AdGuard Home versie 0.107.14 is uitgekomen. Met deze software kan er thuis een dns-server worden opgezet om zo onder meer advertenties en malware te blokkeren op het gehele netwerk. Het is daarmee dus vergelijkbaar met Pi-hole. AdGuard Home werkt op een machine met Windows, macOS, Linux of FreeBSD, is ook in staat om tegen phishing te beschermen en heeft parental control. Op ons eigen forum kan over het programma worden gediscussieerd. De changelog voor deze uitgave kan hieronder worden gevonden:

Security

A Cross-Site Request Forgery (CSRF) vulnerability has been discovered. The CVE number is to be assigned. We thank Daniel Elkabes from Mend for reporting this vulnerability to us.

SameSite Policy

The SameSite policy on the AdGuard Home session cookies has been upgraded to Lax. Which means that the only cross-site HTTP request for which the browser is allowed to send the session cookie is navigating to the AdGuard Home domain. Note: users are strongly advised to log out, clear browser cache, and log in again after updating.

Removal Of Plain-Text APIs (BREAKING API CHANGE)

We have implemented several measures to prevent such vulnerabilities in the future, but some of these measures break backwards compatibility for the sake of better protection.

The following APIs, which previously accepted or returned text/plain data, now accept or return data as JSON. All new formats for the request and response bodies are documented in openapi/openapi.yaml and openapi/CHANGELOG.md.

• GET /control/i18n/current_language;
• POST /control/dhcp/find_active_dhcp;
• POST /control/filtering/set_rules;
• POST /control/i18n/change_language.

Stricter Content-Type Checks (BREAKING API CHANGE)
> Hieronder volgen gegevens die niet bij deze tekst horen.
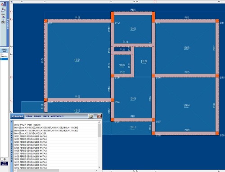Click the D101 slab label in plan
The image size is (225, 172).
(77, 60)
All JSON APIs now check if the request actually has Content-Type set to application/json.

Other Security Changes

• Weaker cipher suites that use the CBC (cipher block chaining) mode of operation have been disabled (#2993).

Added

• Support for plain (unencrypted) HTTP/2 (#4930). This is useful for AdGuard Home installations behind a reverse proxy.

Fixed

• Incorrect path template in DDR responses (#4927).